The Government’s lottery regulator is to scrutinise the National Lottery’s brand image for the first time, amid fears that damage to the game’s public reputation could dent ticket sales.
The National Lottery Commission (NLC) is instigating a series of confidential research projects into public perceptions of the lottery – which is operated by Camelot – as it seeks an early warning of any possible dip in sales. The commission believes that prompt action taken in 2003 to stem a drop in sales was instrumental in turning around the decline.
An NLC spokeswoman says the results of the research will be kept secret. “It is critical that we look more widely at the brand and portfolio development. We wouldn’t go into detail about it because it is commercially sensitive,” she says.

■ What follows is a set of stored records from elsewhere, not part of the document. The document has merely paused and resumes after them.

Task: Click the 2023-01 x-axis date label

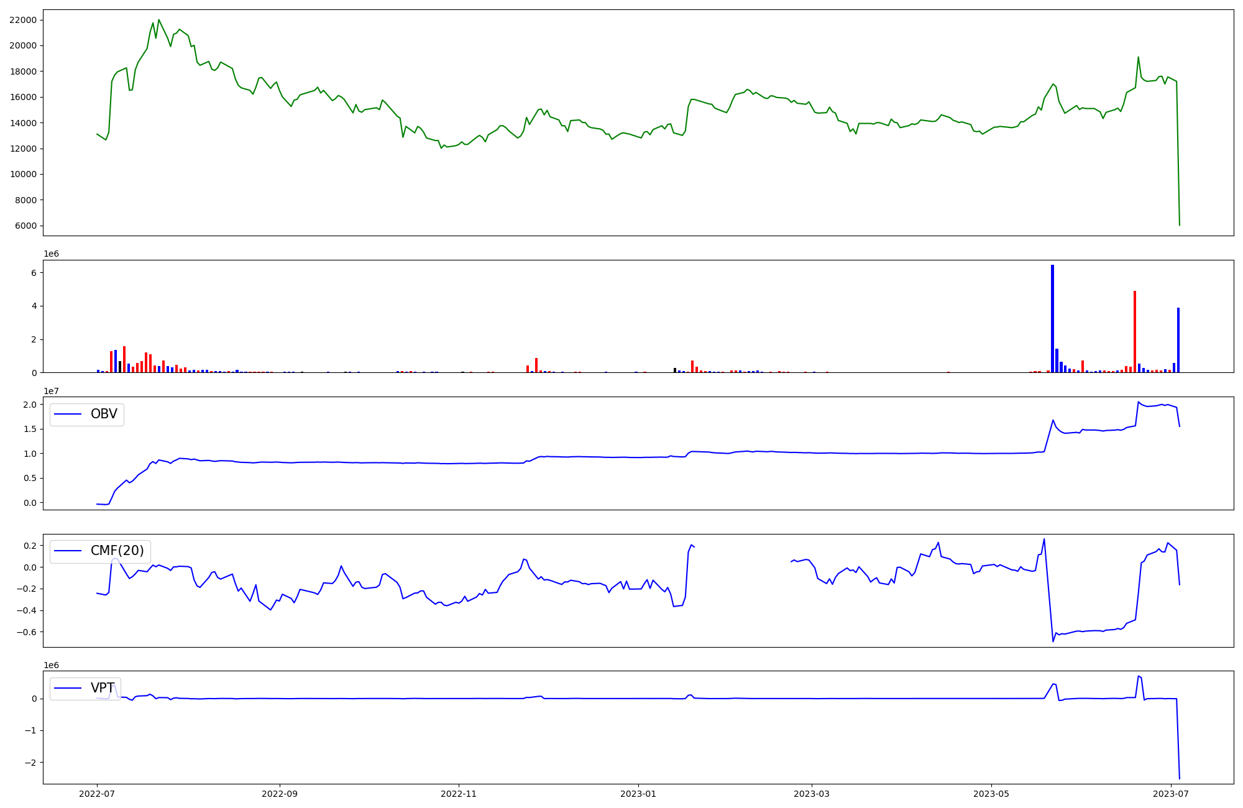Action: click(x=638, y=794)
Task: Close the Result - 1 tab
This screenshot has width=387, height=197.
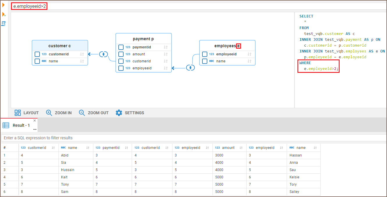Action: (35, 120)
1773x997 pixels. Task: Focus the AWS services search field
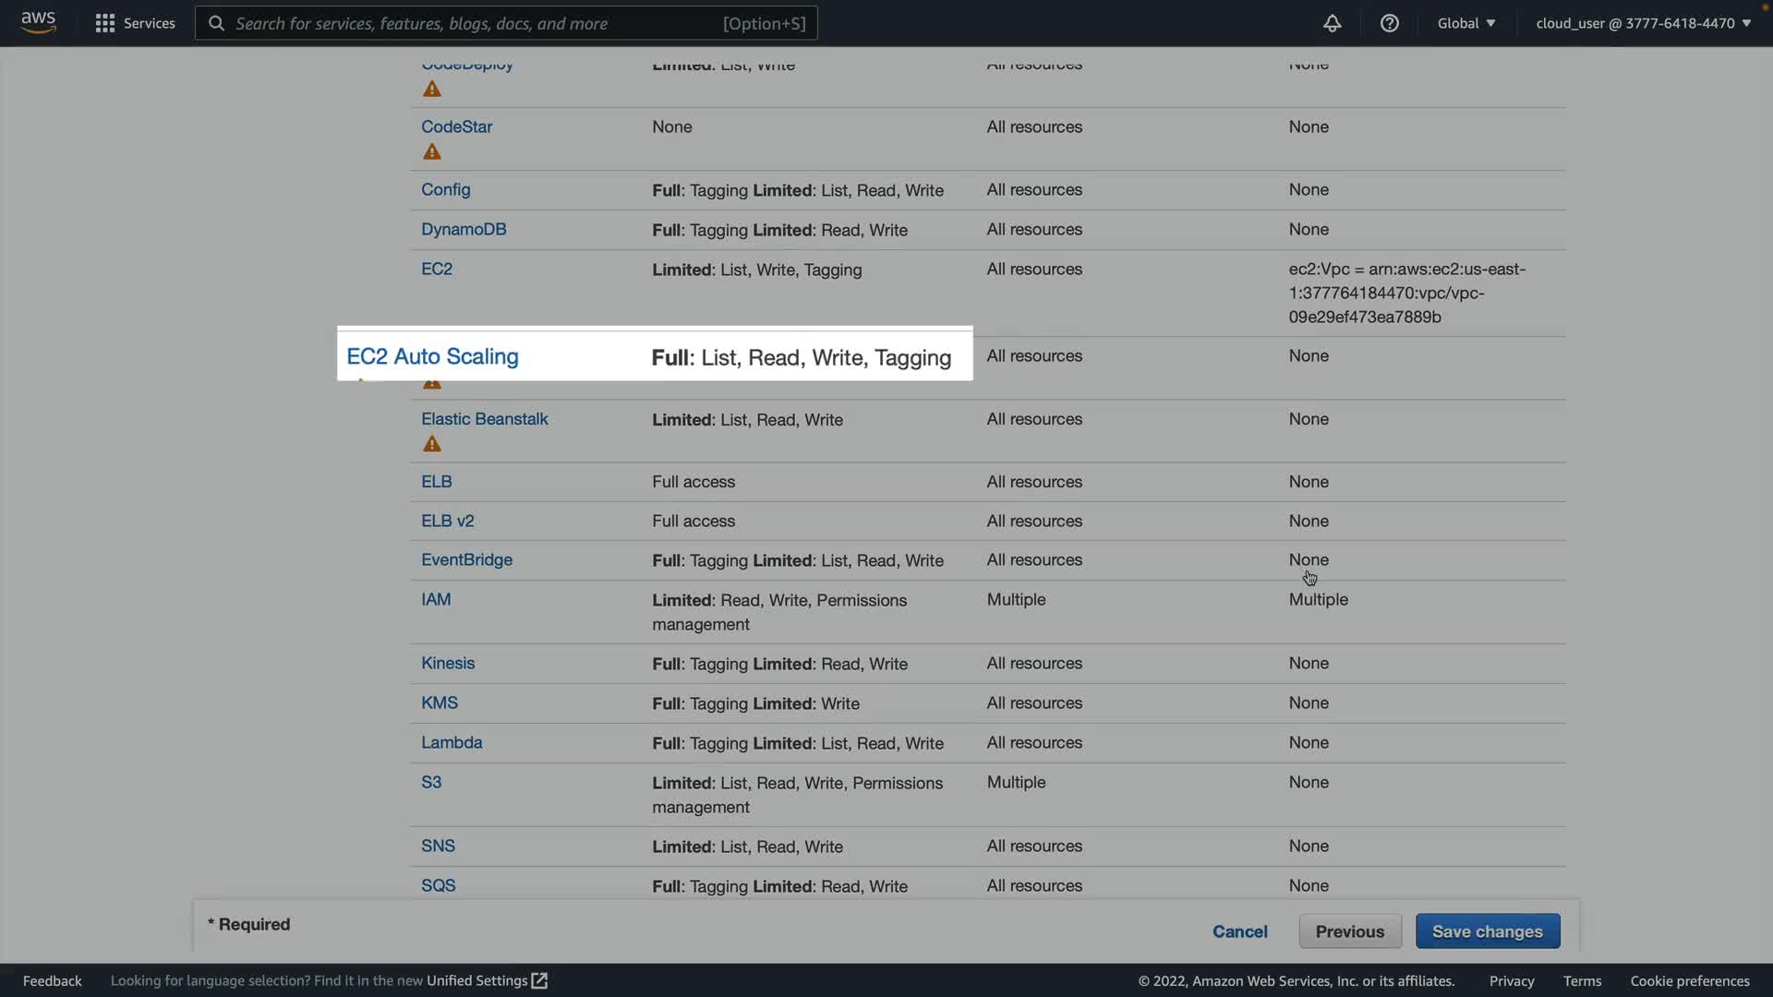pos(506,23)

The NLC will measure a number of “strategic indicators”, such as brand health – whether people like the lottery – customer satisfaction, product development and delivery and reputation. The research could include focus groups. Observers believe it will also look at public perceptions of Camelot and how these influence their feelings about the lottery brand.
Camelot says: “We are confident we will continue to live up to the demanding performance criteria set by our regulator. Camelot has returned the National Lottery to growth a year ahead of schedule. We continue to build on the longest period of growth since 1997.”
The research comes as the NLC gears up to conduct the bidding for the next licence, which will run from 2010.